In the records below, find the line that contains "Where should I click to: Click the blue" and the line that contains "Given: Click the", then retype exactly those two lines and every line between them.

=== EXERCISE MATERIALS ===
=======
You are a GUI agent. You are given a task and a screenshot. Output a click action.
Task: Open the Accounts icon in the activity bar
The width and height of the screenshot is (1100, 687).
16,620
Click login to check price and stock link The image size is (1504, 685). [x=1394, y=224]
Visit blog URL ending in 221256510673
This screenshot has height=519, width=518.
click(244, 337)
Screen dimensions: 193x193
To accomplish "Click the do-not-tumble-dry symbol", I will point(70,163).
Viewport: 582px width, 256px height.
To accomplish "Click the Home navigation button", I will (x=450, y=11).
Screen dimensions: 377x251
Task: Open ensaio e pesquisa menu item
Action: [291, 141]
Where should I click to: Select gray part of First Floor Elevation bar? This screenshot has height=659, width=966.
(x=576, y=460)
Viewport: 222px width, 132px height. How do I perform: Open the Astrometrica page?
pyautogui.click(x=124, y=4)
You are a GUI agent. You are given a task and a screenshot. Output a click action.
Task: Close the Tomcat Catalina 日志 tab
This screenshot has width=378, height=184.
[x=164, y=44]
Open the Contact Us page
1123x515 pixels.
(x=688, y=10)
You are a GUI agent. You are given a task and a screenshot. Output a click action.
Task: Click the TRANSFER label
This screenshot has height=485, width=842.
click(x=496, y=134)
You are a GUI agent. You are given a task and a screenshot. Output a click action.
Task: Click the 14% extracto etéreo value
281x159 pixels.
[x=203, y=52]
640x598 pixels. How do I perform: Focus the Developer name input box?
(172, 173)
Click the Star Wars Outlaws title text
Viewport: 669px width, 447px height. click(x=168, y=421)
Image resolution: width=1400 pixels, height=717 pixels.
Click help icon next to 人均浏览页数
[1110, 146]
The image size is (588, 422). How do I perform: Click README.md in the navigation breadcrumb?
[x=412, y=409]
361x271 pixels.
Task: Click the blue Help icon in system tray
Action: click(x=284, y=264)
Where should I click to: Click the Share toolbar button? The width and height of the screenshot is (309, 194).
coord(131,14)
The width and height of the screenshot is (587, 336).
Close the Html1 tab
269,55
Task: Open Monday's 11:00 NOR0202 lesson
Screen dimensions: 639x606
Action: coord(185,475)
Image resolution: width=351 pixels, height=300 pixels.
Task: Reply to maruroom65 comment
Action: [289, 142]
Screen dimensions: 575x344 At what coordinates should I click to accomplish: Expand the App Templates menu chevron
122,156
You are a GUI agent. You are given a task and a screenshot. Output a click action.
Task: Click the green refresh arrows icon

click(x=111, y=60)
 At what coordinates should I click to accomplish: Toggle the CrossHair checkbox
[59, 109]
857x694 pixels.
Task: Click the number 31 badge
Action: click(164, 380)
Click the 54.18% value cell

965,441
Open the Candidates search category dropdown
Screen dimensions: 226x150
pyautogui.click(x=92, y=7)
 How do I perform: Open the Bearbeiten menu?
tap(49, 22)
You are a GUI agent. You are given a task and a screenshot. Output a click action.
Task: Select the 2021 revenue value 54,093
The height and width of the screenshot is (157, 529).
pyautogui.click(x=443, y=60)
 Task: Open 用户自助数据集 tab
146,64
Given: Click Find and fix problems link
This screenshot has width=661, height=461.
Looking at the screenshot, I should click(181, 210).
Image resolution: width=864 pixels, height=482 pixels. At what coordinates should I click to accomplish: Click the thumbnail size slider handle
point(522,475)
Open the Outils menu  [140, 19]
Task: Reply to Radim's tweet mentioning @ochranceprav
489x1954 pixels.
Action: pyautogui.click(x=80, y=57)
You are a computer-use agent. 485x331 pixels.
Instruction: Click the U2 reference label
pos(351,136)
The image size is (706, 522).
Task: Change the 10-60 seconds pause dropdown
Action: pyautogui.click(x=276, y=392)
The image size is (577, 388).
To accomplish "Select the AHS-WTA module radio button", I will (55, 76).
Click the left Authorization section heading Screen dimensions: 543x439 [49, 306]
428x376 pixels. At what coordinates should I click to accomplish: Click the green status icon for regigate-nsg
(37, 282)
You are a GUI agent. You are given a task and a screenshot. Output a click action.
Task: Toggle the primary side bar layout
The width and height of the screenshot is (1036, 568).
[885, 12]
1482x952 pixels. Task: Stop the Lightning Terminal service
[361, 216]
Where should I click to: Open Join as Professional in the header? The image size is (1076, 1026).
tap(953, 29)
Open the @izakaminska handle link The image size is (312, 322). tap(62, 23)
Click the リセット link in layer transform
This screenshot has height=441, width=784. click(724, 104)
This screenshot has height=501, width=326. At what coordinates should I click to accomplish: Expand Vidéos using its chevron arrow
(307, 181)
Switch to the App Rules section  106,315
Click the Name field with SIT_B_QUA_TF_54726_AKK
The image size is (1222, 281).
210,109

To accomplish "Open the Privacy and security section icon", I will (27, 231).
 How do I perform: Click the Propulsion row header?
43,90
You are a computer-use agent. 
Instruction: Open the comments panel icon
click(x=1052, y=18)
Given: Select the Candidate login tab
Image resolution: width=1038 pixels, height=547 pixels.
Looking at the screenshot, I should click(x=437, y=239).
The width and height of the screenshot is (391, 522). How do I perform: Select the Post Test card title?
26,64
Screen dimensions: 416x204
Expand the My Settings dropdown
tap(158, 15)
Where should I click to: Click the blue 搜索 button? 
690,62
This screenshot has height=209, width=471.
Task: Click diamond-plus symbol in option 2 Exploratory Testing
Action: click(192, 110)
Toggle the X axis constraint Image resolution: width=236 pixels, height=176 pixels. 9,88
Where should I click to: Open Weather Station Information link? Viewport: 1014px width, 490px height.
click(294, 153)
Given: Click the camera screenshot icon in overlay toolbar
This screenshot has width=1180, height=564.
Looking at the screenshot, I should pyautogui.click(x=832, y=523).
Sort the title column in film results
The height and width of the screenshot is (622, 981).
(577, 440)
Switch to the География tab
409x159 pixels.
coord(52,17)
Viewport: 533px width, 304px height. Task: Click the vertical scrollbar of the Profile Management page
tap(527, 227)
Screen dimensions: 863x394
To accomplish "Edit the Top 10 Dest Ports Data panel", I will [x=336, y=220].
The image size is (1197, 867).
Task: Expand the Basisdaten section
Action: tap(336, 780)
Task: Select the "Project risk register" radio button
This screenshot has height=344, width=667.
=======
=== SOLUTION FOR THIS TASK ===
Where should I click to: Click the blue 搜索 button? 
690,62
This screenshot has height=209, width=471.
Task: Click diamond-plus symbol in option 2 Exploratory Testing
Action: click(192, 110)
Toggle the X axis constraint Image resolution: width=236 pixels, height=176 pixels. 9,88
Where should I click to: Open Weather Station Information link? Viewport: 1014px width, 490px height.
click(294, 153)
Given: Click the camera screenshot icon in overlay toolbar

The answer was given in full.